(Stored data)
= Beginning of Section =

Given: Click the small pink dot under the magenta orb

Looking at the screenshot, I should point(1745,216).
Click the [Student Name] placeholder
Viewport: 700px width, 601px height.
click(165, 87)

= End of Section =

■ Work to complete
Write the data out again. Match it exactly.

■ Result of the task
Given: Click the small pink dot under the magenta orb

Looking at the screenshot, I should point(1745,216).
Click the [Student Name] placeholder
Viewport: 700px width, 601px height.
click(165, 87)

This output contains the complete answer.